In another story narrated from the perspective of a young Sinhala woman from a "border village"—a village that straddled the frontline in the battle between the LTTE and the predominantly Sinhala government forces—is scarred for life after witnessing the brutal massacre of her infant sister. In "Photographs in her Mind," an old Tamil woman is haunted by the memory of how the LTTE abducted her two sons and shot her husband. These stories are narrated with a visceral intensity with one gory image piled upon another. Collectively they present a one-dimensional and highly Sinhala-centred perspective of Tamil militancy. Perhaps in a post-war context it is easy and tempting to demonise a once feared enemy. But in the absence of some reflection on the conditions that led to ethnic militancy, such depictions feed into common stereotypes and prejudices.

The opening story of Breaking News, "Missing Pieces," disturbs the complacent and widely held belief in patriotism, a belief which military recruitment and officially-sanctioned publicity campaigns promoted with great enthusiasm. But the young Sinhala soldier who loses a limb to a landmine in "Missing Pieces" is no hero. He is drawn to the military by economic hardship as were many rural Sinhala youth. Returning home as an invalid, he is callously disregarded by his family as a valueless burden. But as in the case of Tamil militancy, Breaking News does not provide the reader with insight into the economic imperatives that fed the conflict. On both Tamil and Sinhala sides it was poor rural youth who died on the frontlines—wealth and status largely shielded others. While offering a poignant account of a young life rendered useless by conflict, the story offers little social insight. The blame for the soldier's plight rests squarely on the one-dimensionally portrayed Tamil Tigers.

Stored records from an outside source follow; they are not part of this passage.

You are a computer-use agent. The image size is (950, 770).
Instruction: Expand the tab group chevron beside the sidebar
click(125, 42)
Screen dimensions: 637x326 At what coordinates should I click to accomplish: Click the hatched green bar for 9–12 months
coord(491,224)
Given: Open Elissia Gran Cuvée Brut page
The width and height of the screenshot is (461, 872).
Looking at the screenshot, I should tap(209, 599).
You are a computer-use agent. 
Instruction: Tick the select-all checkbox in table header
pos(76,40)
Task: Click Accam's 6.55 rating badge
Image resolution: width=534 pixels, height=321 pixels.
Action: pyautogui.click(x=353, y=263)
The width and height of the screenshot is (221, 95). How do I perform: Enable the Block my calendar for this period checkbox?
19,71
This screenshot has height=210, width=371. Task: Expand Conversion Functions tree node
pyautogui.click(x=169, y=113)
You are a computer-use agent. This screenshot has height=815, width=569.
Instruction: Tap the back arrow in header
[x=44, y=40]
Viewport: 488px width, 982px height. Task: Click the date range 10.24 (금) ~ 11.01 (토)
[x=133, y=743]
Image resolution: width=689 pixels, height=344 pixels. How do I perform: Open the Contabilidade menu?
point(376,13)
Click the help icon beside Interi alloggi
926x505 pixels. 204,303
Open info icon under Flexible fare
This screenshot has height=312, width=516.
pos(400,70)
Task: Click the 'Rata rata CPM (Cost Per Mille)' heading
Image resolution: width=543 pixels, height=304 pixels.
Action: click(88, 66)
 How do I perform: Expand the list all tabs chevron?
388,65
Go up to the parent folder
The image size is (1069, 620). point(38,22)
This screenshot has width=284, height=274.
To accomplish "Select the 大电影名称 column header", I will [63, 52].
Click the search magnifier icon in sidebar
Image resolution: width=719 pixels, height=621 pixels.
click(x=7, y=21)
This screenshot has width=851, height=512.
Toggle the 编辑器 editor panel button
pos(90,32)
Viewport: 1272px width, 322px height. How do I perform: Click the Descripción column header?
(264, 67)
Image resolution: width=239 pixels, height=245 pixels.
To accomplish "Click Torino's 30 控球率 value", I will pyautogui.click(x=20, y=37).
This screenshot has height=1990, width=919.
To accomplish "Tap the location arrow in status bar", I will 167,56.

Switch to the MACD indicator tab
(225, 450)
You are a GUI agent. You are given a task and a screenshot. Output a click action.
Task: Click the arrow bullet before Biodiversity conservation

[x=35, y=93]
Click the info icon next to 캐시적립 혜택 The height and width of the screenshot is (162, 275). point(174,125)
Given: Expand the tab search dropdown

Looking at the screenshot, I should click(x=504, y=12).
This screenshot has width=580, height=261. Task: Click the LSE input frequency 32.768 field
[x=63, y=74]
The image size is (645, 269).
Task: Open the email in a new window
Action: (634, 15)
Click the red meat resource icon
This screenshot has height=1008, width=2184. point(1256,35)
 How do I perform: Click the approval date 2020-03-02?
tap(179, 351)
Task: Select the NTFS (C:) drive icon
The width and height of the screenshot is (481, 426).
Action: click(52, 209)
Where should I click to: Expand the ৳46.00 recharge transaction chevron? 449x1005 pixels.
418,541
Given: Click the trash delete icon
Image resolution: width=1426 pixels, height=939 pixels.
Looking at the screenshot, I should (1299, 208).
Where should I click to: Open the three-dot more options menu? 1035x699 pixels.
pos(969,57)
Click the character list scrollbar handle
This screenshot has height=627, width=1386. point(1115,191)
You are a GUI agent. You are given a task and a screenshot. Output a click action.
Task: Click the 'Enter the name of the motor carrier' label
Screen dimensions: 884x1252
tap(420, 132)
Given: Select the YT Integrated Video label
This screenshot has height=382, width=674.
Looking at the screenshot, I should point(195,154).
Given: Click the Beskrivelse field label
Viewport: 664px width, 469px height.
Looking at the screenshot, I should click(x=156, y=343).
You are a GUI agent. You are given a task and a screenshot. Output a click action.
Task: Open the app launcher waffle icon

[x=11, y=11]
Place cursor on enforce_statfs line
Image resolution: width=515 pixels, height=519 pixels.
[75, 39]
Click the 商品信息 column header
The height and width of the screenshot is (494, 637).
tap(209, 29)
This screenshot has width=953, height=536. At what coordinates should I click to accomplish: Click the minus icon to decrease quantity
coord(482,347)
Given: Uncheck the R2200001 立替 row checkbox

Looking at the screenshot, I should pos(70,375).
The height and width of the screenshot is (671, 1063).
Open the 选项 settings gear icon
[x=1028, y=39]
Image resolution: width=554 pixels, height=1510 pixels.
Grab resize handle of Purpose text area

The title story, "Breaking News," is somewhat different in content and tone. It revisits another violent period in Sri Lankan history. The story centres on the death of Rohana Wijeweera—a Sinhala youth leader who led a failed Maoist coup against the government in the late 1980s. The Wijeweera-led JVP, or Peoples Liberation Front, was a spectre of fear capable of bringing civil life and administration to a halt. "Breaking News" uses the occasion of his death to satirise an elite minority of socialites who, though living in Sri Lanka, are immune to its socio-political realities. The light-hearted tone of the story suggests that time has enabled Sri Lankans to view at least some of the country's troubled post-independence history with levity and dispassion—which, depending on one's political convictions, can be a good thing.

In terms of craft, Breaking News is uneven. In some of the stories, there is innovative use of language through quirky and unconventional use of analogy and metaphor. In others, however, it resorts to cliché and overkill in trying to communicate the immediacy of violence. Breaking News represents a bold attempt by a new writer. While I am critical of some of the ideological lapses of this collection, it is a reminder that nation-building remains very much an unrealised and contested project in Sri Lanka.